• Instructions for the task
Output the full listing exactly.

▽

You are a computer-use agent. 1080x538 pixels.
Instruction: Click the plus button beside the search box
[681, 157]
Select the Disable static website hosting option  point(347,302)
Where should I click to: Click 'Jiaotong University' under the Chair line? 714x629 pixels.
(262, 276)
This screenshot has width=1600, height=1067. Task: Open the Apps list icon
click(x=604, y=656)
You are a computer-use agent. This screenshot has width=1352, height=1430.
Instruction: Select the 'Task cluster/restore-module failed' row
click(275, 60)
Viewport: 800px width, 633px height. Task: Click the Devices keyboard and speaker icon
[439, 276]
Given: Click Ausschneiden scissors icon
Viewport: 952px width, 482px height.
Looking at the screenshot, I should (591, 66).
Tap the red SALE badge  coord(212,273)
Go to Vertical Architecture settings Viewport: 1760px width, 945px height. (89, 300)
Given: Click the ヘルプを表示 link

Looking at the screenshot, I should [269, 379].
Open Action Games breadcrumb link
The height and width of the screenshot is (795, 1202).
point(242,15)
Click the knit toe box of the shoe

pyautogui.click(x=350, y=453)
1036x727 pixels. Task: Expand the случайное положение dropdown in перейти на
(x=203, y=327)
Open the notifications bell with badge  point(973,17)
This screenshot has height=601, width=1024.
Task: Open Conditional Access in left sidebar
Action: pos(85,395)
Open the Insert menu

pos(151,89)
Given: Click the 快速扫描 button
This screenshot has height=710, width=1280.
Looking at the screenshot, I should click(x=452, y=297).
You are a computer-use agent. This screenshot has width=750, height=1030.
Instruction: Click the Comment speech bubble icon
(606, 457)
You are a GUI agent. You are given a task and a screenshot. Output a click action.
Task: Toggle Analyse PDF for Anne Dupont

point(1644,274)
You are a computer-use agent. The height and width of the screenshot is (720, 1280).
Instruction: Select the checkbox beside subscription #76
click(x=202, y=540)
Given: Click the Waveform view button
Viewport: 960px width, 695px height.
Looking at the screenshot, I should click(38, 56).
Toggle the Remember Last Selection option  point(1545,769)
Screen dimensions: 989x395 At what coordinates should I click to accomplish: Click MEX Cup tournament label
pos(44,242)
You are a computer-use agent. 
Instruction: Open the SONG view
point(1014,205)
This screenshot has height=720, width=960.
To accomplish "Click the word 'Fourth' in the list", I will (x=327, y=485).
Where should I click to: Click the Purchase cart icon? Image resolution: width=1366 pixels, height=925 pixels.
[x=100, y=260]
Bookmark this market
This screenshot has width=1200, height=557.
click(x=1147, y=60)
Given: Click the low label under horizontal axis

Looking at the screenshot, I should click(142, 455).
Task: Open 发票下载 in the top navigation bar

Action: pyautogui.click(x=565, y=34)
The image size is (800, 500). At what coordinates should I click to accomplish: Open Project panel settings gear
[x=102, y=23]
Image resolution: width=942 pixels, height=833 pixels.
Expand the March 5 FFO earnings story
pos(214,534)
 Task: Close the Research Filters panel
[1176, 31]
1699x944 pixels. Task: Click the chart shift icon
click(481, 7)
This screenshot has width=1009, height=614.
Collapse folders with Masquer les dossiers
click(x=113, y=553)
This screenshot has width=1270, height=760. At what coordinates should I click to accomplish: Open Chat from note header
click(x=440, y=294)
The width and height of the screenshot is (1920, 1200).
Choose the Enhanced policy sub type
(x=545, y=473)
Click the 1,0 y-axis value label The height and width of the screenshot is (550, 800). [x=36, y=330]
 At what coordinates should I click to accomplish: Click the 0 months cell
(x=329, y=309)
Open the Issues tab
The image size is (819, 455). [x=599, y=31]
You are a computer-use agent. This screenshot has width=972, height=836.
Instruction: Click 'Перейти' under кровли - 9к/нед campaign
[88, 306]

△

• Expected output
You are a computer-use agent. 1080x538 pixels.
Instruction: Click the plus button beside the search box
[681, 157]
Select the Disable static website hosting option  point(347,302)
Where should I click to: Click 'Jiaotong University' under the Chair line? 714x629 pixels.
(262, 276)
This screenshot has width=1600, height=1067. Task: Open the Apps list icon
click(x=604, y=656)
You are a computer-use agent. This screenshot has width=1352, height=1430.
Instruction: Select the 'Task cluster/restore-module failed' row
click(275, 60)
Viewport: 800px width, 633px height. Task: Click the Devices keyboard and speaker icon
[439, 276]
Given: Click Ausschneiden scissors icon
Viewport: 952px width, 482px height.
Looking at the screenshot, I should (591, 66).
Tap the red SALE badge  coord(212,273)
Go to Vertical Architecture settings Viewport: 1760px width, 945px height. (89, 300)
Given: Click the ヘルプを表示 link

Looking at the screenshot, I should [269, 379].
Open Action Games breadcrumb link
The height and width of the screenshot is (795, 1202).
point(242,15)
Click the knit toe box of the shoe

pyautogui.click(x=350, y=453)
1036x727 pixels. Task: Expand the случайное положение dropdown in перейти на
(x=203, y=327)
Open the notifications bell with badge  point(973,17)
This screenshot has height=601, width=1024.
Task: Open Conditional Access in left sidebar
Action: pos(85,395)
Open the Insert menu

pos(151,89)
Given: Click the 快速扫描 button
This screenshot has height=710, width=1280.
Looking at the screenshot, I should click(x=452, y=297).
You are a computer-use agent. This screenshot has width=750, height=1030.
Instruction: Click the Comment speech bubble icon
(606, 457)
You are a GUI agent. You are given a task and a screenshot. Output a click action.
Task: Toggle Analyse PDF for Anne Dupont

point(1644,274)
You are a computer-use agent. The height and width of the screenshot is (720, 1280).
Instruction: Select the checkbox beside subscription #76
click(x=202, y=540)
Given: Click the Waveform view button
Viewport: 960px width, 695px height.
Looking at the screenshot, I should click(38, 56).
Toggle the Remember Last Selection option  point(1545,769)
Screen dimensions: 989x395 At what coordinates should I click to accomplish: Click MEX Cup tournament label
pos(44,242)
You are a computer-use agent. 
Instruction: Open the SONG view
point(1014,205)
This screenshot has height=720, width=960.
To accomplish "Click the word 'Fourth' in the list", I will (x=327, y=485).
Where should I click to: Click the Purchase cart icon? Image resolution: width=1366 pixels, height=925 pixels.
[x=100, y=260]
Bookmark this market
This screenshot has width=1200, height=557.
click(x=1147, y=60)
Given: Click the low label under horizontal axis

Looking at the screenshot, I should click(142, 455).
Task: Open 发票下载 in the top navigation bar

Action: pyautogui.click(x=565, y=34)
The image size is (800, 500). At what coordinates should I click to accomplish: Open Project panel settings gear
[x=102, y=23]
Image resolution: width=942 pixels, height=833 pixels.
Expand the March 5 FFO earnings story
pos(214,534)
 Task: Close the Research Filters panel
[1176, 31]
1699x944 pixels. Task: Click the chart shift icon
click(481, 7)
This screenshot has width=1009, height=614.
Collapse folders with Masquer les dossiers
click(x=113, y=553)
This screenshot has width=1270, height=760. At what coordinates should I click to accomplish: Open Chat from note header
click(x=440, y=294)
The width and height of the screenshot is (1920, 1200).
Choose the Enhanced policy sub type
(x=545, y=473)
Click the 1,0 y-axis value label The height and width of the screenshot is (550, 800). [x=36, y=330]
 At what coordinates should I click to accomplish: Click the 0 months cell
(x=329, y=309)
Open the Issues tab
The image size is (819, 455). [x=599, y=31]
You are a computer-use agent. This screenshot has width=972, height=836.
Instruction: Click 'Перейти' under кровли - 9к/нед campaign
[88, 306]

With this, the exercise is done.